Quanto à teoria da relatividade, como ela é praticamente obra de uma única pessoa, o que transformou seu criador, Einstein, no cientista mais popular do século 20 (e talvez de toda a história), isso pode estimular algumas pessoas a imaginar que, ao provarem que a relatividade está errada, estariam derrubando um mito.
De fato, essa possibilidade foi muito comentada em setembro de 2011, quando cientistas do experimento italiano Opera divulgaram um resultado que contradizia a teoria da relatividade de Einstein: neutrinos, partículas elementares sem carga elétrica e praticamente sem massa, teriam viajado mais rápido que a luz. Mas, meses depois, os cientistas descobriram que um cabo mal conectado interferiu nos resultados, que foram invalidados por novos experimentos. Einstein ainda estava correto (leia a coluna de outubro de 2011).
É interessante notar que normalmente as propostas apresentadas por ‘físicos amadores’ – que não é o caso dos que trabalhavam no experimento Opera – para derrubar as ideias de Einstein não consideram que a teoria funciona muito bem e sempre obteve sucesso no julgamento mais importante: o teste experimental.
É claro que a teoria da relatividade e a mecânica quântica ainda poderão ser superadas como teorias, se surgir uma que de fato possa uni-las, algo que muitos físicos buscam atualmente.

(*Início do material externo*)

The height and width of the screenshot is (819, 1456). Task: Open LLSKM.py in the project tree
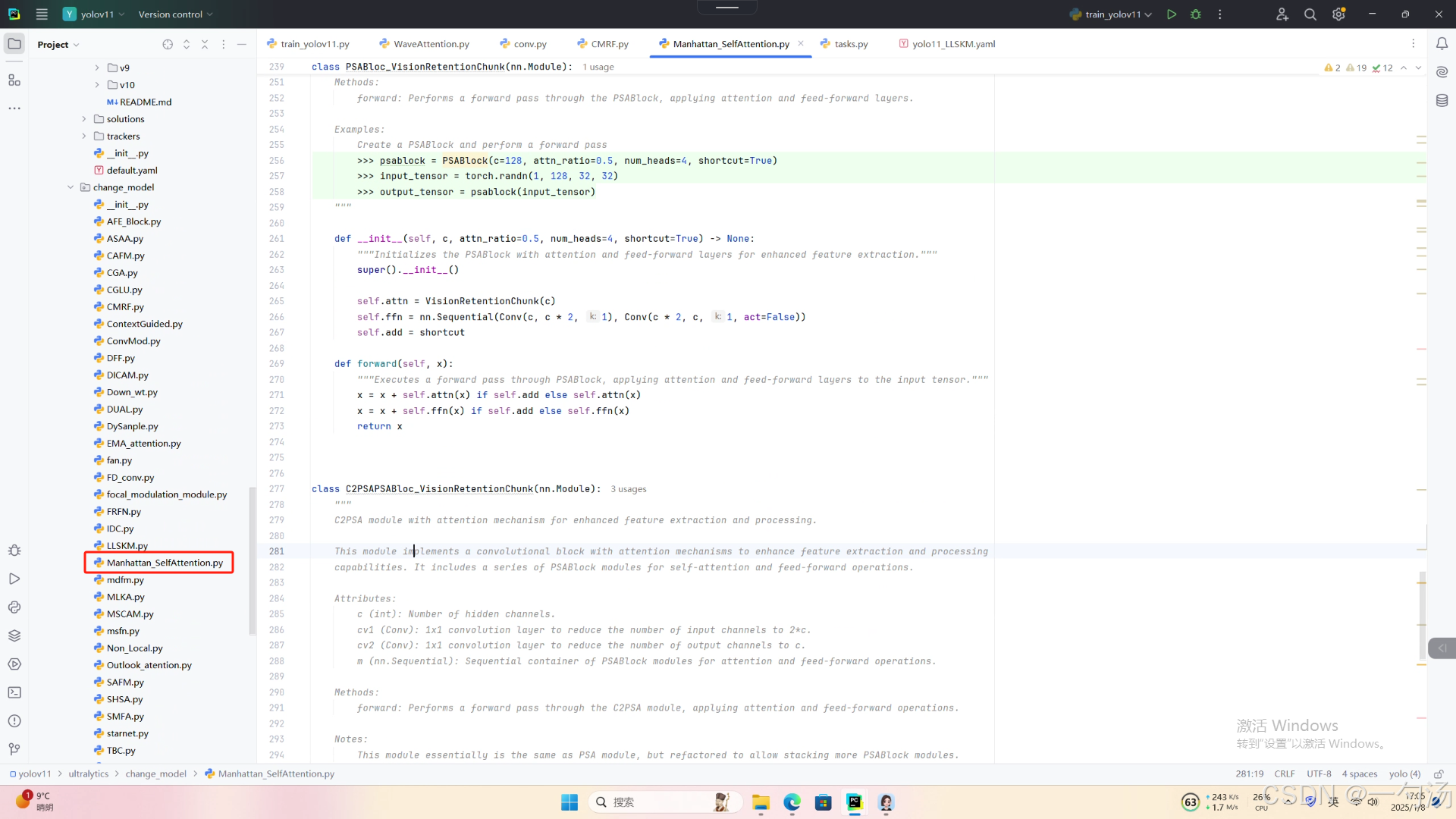[x=127, y=546]
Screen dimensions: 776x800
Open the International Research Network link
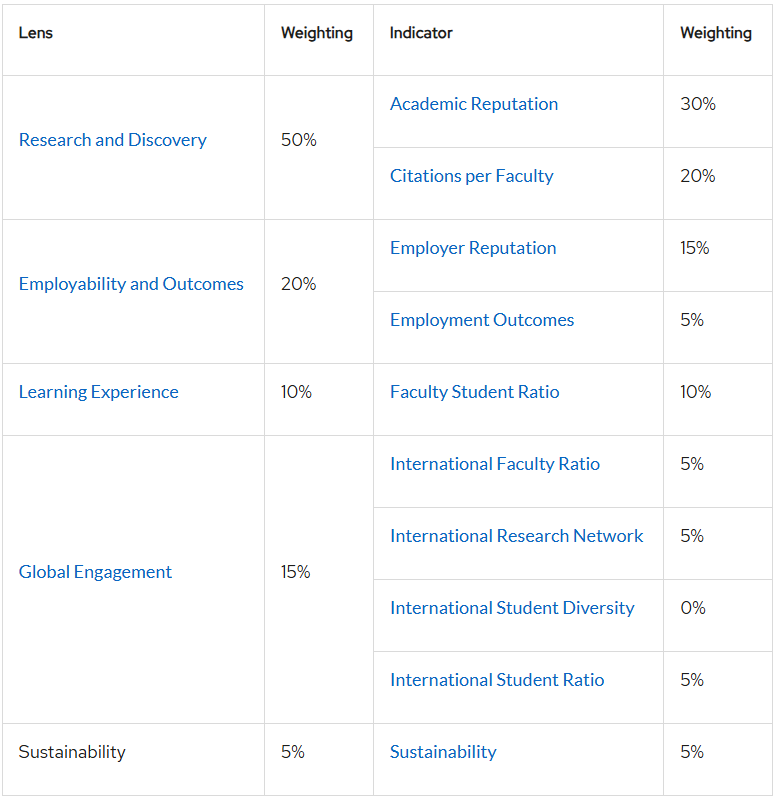(x=516, y=536)
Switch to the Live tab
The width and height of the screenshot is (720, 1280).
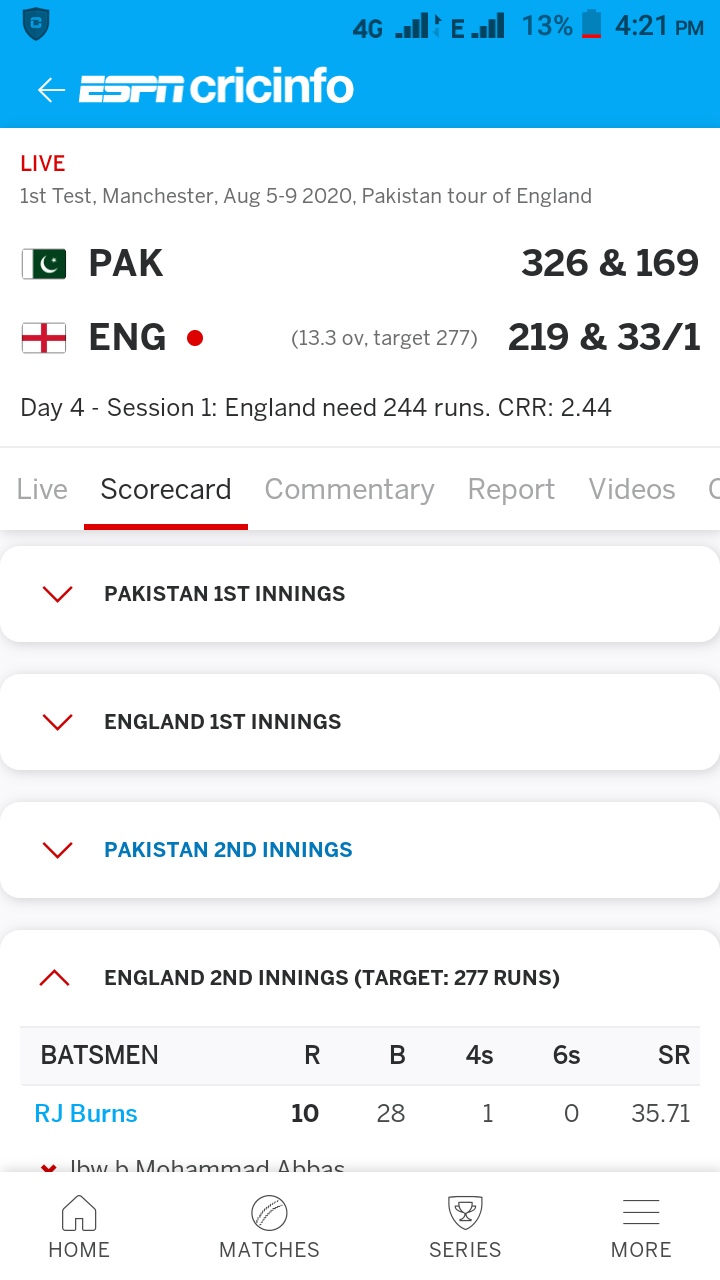point(42,489)
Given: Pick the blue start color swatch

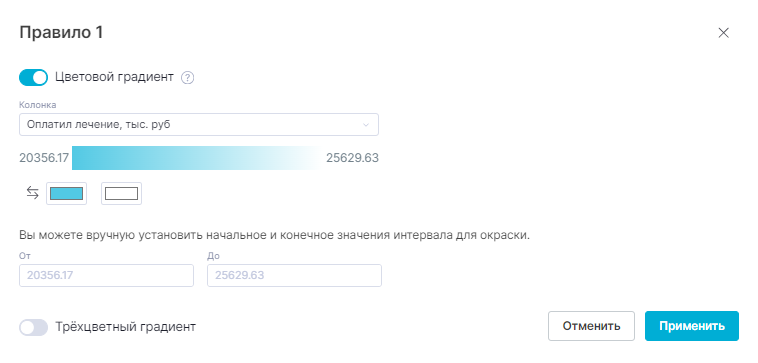Looking at the screenshot, I should (x=67, y=193).
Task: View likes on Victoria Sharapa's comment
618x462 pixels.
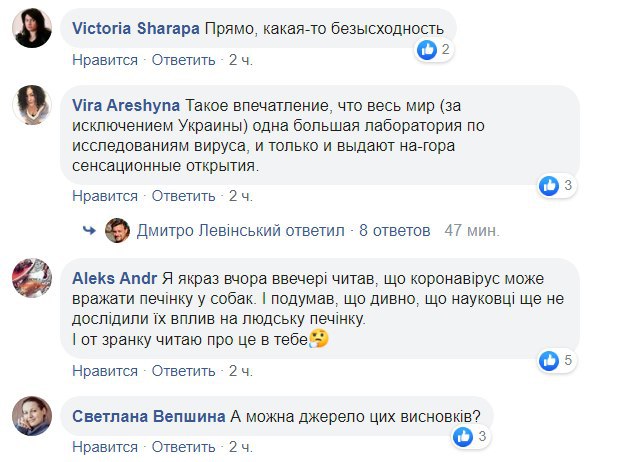Action: (434, 49)
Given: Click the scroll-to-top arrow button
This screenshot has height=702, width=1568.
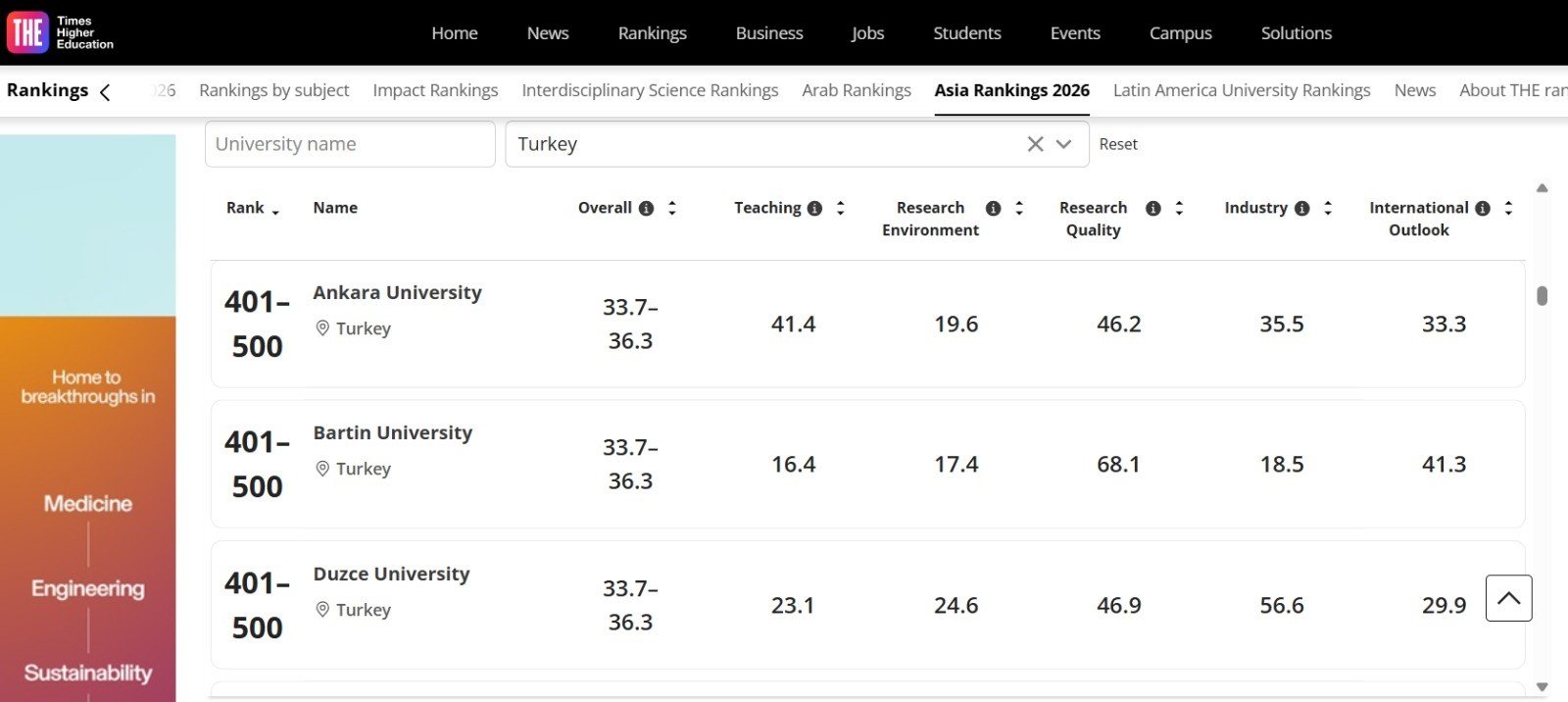Looking at the screenshot, I should tap(1508, 598).
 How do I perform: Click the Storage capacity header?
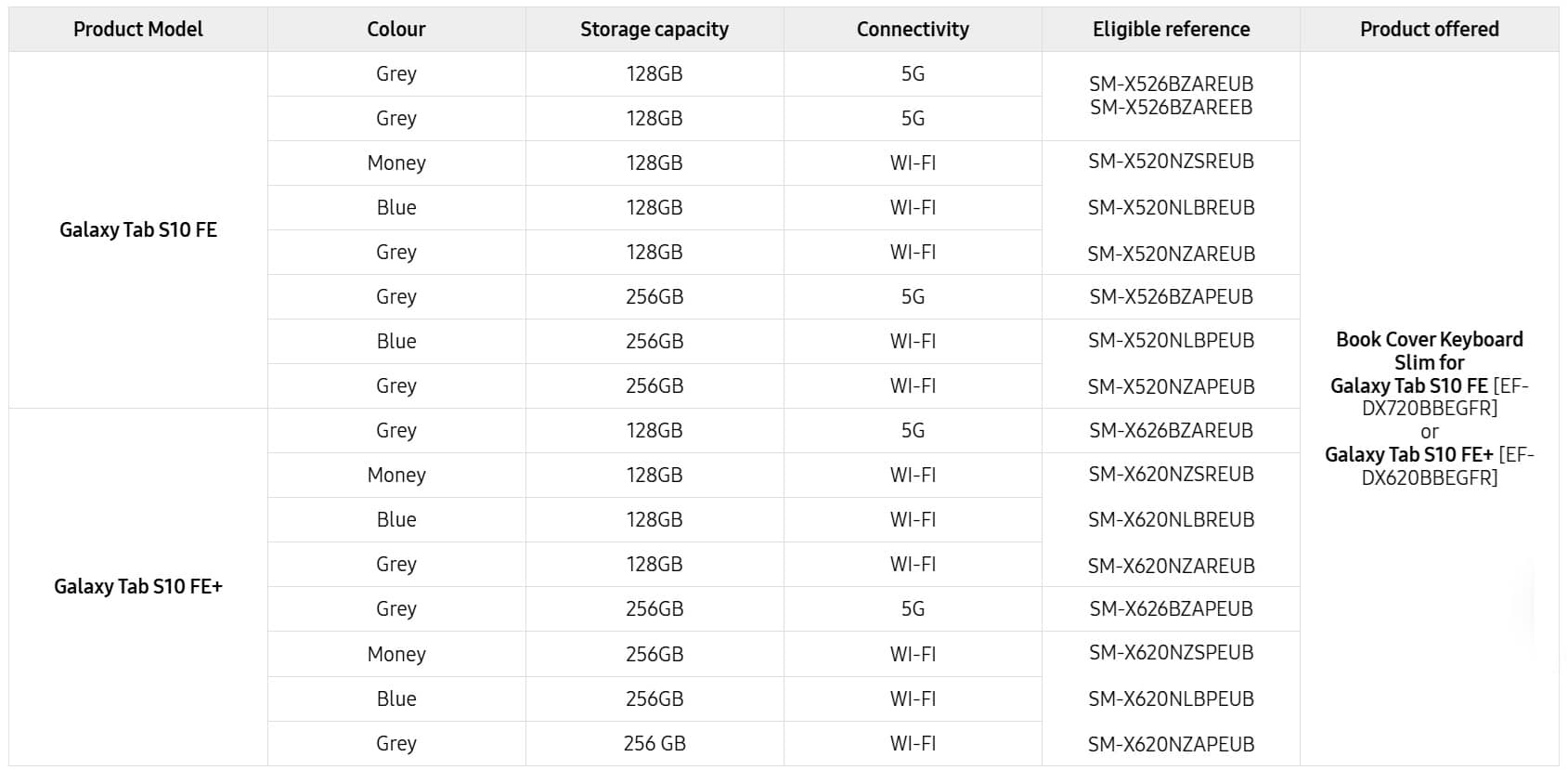pos(654,29)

O próprio Einstein gastou boa parte da sua vida científica nessa tarefa, mas não conseguiu.
Por outro lado, essas teorias ainda são muito sólidas e as suas previsões continuam funcionando. Sem contar que grande parte da nossa economia, que envolve alta tecnologia, usa com muito sucesso os seus resultados. Basta imaginar que toda a indústria eletrônica é fruto das aplicações da mecânica quântica e que os dispositivos eletrônicos, como computadores e lasers, são utilizados em quase tudo em nossas vidas. Além disso, o GPS (sigla em inglês para sistema de posicionamento global) somente funciona com precisão por causa da utilização da teoria da relatividade geral, que impede que os erros de localização do aparelho sejam superiores a 10 metros.
Portanto, essas teorias não apenas transformaram a nossa forma de ver o mundo, mas também ajudaram a gerar muito do progresso que temos atualmente.